Maureen Lawrence
Writer and award winning playwright, Maureen
Lawrence, lectured at Bradford & Ilkey College in
the 1990s.
“My connection with Bradford College began when
the decision to close the Ilkley campus led to a
staffing shortage. As a local author and lecturer I was
invited to help out with the final cohort of humanities
students. In an eerily empty building these students,
many of them mature and strongly committed to
learning, became a closely knit and rewarding group.
I enjoyed these 2 years and they had a significant
impact on my own writing career, because the gifted
theatre director Annie Castledine had also been
drafted in to work alongside teacher, writer and
director, Warwick Dobson. The meeting with Annie
Castledine led to my first play Tokens of Affection,
which was the start of my work as a playwright. This
play received its first airing in a rehearsed reading
at the Ilkley Literature Festival and went on to tour
throughout the north.
Other commissions followed, including the highly
acclaimed Father’s Day, (West Yorkshire Playhouse);
Resurrection, which won the LWT Plays on Stage
Award; Paine’s Plough and Real Writing,
commissioned by Corin Redgrave for Moving Theatre.

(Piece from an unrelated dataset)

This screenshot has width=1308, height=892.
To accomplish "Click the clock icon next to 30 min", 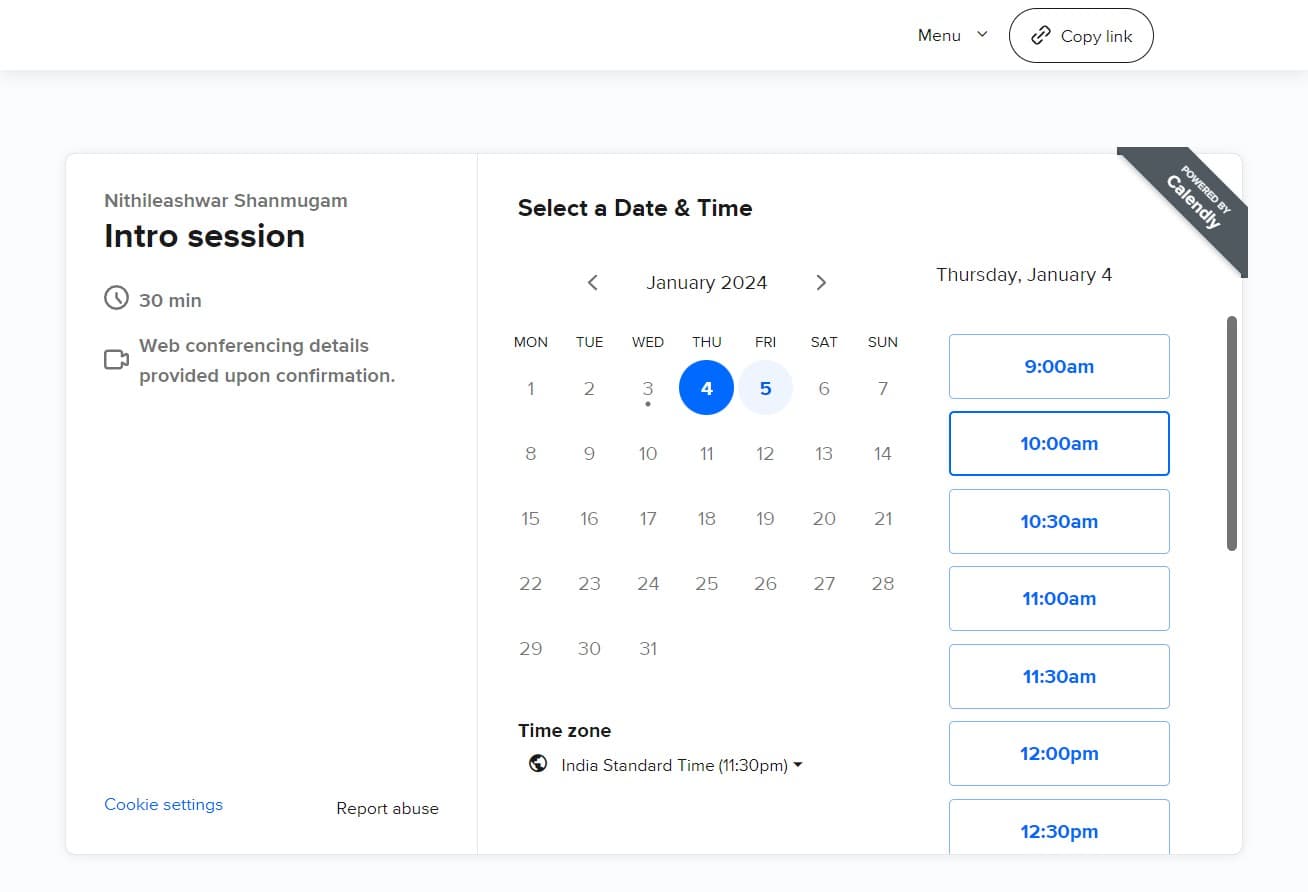I will pyautogui.click(x=117, y=298).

This was followed at Birmingham Rep by Twins, a
drama dealing with the disastrous impact of debt.
The Lie of the Land, a play concerned with rural
issues was commissioned and toured nationally by
Charivari in 1995. A companion piece New Life was
written for Blaize during the aftermath of the foot and
mouth crisis.
“Meanwhile the association with Warwick Dobson
was also fruitful. This led to an interest in Theatre in
Education. I have devised and written many plays for
young people with TIE companies and students,
including a version of Woyzek at Northumbria
University and many plays at the Duke’s Theatre,
Lancaster and Theatre Powys. Feed My People was
written for Blaize and performed by children for the
Queen at Beverley Minster. My most recent piece Once a Lady is based on the memoirs of Charlotte
Deans, an actress, who lived and toured in the north
during the nineteenth century.
A belated convert to theatre, I see drama as a
great forum for ideas, finding in plays a form of
communication more direct and satisfying than the
fiction I wrote earlier, though the stimulus of teaching
that final cohort of students did provoke me into
writing one more book A Telling And A Keeping,
during a most instructive and memorable spell of
teaching at Bradford College.”
Maureen’s husband Brian worked at Ilkley College
from 1971. He became Head of Library and Learning
and worked for Bradford College until 1997.